P2S User - Region1 Hub- VM in Region1 Spoke Vnet (not working)

P2S User - Region2 Hub- VM in Region2 Hub Vnet (not working)

P2S User - Region2 Hub- VM in Region2 Spoke Vnet (not working)

@KapilAnanth-MSFT

Trying to test following use case given in Azure document - "Routing through NVA"

https://video2.skills-academy.com/en-us/azure/virtual-wan/scenario-route-through-nva

Following is the Architecture

Single vWAN resource. SKU- Standard, Branch to Branch, Hub to Hub connectivity is enabled

two vwan Hub - one per region

Each region has one Hub Virtual Network and one Spoke Virtual Network

Only Hub Virtual Network is peered with respective vWAN Hub ( Vnet connection) and Spoke Virtual Network is peered only with Hub Virtual Network ( not with vWAN Hub)

NVA is Azure FW created in a "AzureFirewallSubnet" in respective region Hub Vnet and not integrated with vwan Hub

P2S VPN GW is created in EastUS2 vWAN Hub. Uses certificate based authentication.

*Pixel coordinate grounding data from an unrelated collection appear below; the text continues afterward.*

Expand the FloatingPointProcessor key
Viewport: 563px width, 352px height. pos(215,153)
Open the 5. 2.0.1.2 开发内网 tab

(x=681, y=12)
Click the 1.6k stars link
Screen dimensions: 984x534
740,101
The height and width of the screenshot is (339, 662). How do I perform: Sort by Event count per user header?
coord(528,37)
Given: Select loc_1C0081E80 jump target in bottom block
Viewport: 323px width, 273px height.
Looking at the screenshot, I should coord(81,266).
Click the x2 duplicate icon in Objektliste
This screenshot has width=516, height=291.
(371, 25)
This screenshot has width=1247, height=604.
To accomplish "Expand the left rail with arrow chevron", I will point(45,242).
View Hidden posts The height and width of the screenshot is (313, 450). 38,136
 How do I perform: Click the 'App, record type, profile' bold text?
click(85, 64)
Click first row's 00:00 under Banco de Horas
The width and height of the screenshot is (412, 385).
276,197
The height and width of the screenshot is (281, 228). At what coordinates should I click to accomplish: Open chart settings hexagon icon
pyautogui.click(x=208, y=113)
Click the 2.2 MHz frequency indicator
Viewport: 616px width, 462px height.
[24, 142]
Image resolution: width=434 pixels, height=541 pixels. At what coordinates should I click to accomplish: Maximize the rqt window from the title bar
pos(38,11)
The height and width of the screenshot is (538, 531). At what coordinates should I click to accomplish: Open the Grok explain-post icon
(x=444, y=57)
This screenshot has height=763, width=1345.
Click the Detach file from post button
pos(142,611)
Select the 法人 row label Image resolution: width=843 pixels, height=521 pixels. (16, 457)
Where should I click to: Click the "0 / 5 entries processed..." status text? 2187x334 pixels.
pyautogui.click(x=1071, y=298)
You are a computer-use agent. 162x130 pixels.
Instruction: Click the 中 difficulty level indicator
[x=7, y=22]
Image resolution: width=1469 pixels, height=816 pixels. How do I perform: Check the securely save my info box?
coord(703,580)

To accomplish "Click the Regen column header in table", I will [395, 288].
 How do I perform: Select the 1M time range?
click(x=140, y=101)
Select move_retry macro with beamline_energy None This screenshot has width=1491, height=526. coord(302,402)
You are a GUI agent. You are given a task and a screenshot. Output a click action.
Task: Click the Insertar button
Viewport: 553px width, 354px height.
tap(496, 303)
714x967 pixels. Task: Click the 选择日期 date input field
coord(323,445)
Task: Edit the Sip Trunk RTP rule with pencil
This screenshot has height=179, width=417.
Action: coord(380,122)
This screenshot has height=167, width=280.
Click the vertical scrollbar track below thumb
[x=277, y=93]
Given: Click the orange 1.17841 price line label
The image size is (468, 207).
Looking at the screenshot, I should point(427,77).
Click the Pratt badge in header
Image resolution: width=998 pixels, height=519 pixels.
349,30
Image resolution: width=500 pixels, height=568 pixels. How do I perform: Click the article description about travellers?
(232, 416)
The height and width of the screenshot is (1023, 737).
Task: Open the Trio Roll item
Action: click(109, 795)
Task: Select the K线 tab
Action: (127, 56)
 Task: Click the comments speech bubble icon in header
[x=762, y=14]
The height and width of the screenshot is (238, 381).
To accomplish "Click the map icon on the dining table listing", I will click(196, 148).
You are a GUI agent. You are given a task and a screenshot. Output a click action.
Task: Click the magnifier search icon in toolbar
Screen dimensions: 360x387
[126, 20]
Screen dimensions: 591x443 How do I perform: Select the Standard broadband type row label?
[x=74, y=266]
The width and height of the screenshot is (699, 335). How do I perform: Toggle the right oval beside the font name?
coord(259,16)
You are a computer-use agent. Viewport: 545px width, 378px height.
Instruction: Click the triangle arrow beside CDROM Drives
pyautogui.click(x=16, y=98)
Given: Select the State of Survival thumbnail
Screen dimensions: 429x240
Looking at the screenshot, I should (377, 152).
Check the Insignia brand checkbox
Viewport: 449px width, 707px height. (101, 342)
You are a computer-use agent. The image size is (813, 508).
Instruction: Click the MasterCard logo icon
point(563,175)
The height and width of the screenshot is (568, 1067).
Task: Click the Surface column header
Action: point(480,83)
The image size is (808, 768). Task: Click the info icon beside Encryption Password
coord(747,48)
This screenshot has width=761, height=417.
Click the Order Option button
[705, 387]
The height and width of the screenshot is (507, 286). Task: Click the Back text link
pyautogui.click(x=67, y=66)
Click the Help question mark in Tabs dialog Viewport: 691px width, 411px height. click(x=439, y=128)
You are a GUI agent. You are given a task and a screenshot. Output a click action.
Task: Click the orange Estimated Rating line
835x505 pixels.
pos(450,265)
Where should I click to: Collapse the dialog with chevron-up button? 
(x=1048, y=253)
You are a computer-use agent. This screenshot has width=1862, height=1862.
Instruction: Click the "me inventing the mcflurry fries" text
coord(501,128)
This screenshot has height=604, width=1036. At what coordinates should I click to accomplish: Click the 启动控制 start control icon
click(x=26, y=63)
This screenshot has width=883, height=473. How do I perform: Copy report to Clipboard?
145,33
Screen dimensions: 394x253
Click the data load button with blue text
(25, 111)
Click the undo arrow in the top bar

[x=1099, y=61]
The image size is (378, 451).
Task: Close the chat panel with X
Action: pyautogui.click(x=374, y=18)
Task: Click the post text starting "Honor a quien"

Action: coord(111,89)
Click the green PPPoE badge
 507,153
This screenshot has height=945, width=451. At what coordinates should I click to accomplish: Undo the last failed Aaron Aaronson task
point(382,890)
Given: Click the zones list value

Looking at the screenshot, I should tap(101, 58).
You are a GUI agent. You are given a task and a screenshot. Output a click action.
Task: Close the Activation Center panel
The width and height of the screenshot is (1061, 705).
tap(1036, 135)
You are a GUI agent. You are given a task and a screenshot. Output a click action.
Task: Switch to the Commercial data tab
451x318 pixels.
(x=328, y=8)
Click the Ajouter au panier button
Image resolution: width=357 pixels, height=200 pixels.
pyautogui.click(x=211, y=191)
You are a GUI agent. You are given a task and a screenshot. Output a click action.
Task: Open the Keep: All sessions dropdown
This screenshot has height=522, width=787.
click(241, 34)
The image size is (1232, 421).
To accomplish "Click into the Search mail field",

With P2S user connected to P2S GW, trying to test following scenarios

1. P2S VPN User - VM in Region1 Hub Vnet (p2s user->region1 Hub->NVA in region1 Hub Vnet) --> Working
2. P2S VPN User - VM in Region1 Spoke Vnet (p2s user->region1 Hub->NVA in region1 Hub Vnet->region1 Spoke Vnet) --> Not Working
3. P2S VPN User - VM in Region2 Hub Vnet (p2s user->region1 Hub->region2 hub->region2 NVA-region2 Hub Vnet)--> Not Working
4. P2S VPN User - VM in Region2 Spoke Vnet (p2s user->region1 Hub->region2 hub->region2 NVA-region2 Spoke Vnet)--> Not Working

I understand that Branch to Branch using NVAs in between will not work hence not targeting that use case but Branch to Hub & Spoke should work.

In vWAN Hub config page it is given as "Standard Virtual WAN supports any-to-any connectivity (Site-to-Site VPN, VNET, ExpressRoute, Point-to-site end points) in a single hub as well as across hubs"

@Raviraj Velankar

Greetings

I was doing a lab throughout the night.

I did it for a single Region, with vHub, HubVnet and a SpokeVnet with AzFirewall in the HubVnet.

I was able to make it work successfully.

Please find my address spaces,

Region1

vHub : 10.0.0.0/16

HubVnet : 10.1.0.0/16

SpokeVnet : 10.2.0.0/16

P2SClientPool : 10.7.0.0/16

Addresses learned by my remote machine,

I would urge you to check the configuration once again and try to access the SpokeVnet (in the same region).

Some pointers to note

• I used IKEv2 + OpenVPN as Tunnel Type and used Azure VPN Client from MS Store
• I only have the defaultRouteTable and updated the routing to spokeVNet's address range here.
• I downloaded the P2S Configuration from the Hub (and not from vWAN).
• Make sure you allow the requests in the Azure Firewall (NVA) - I created a Any-to-Any Allow Network Rule here

Can you please use the above configurations and let me know if this works?

Cheers,

Kapil

@KapilAnanth-MSFT

Thank you for the response. Does it mean this setup will not work for vwan setup with two virtual hub in different regions

I can not use openSSL+Azure AD type of authentication for P2S VPN client because its a POC environment and I dont have access to Azure AD and other settings.

Following two steps was already done from my end

• Configured only defaultRouteTable and also added static route in Vnet connection to spokeVNet's address range with next hop as NAV IP address in Hub
• Downloaded the P2S Configuration from the Hub (and not from vWAN).
• Make sure you allow the requests in the Azure Firewall (NVA) - created a Any-to-Any Allow Network Rule in FW.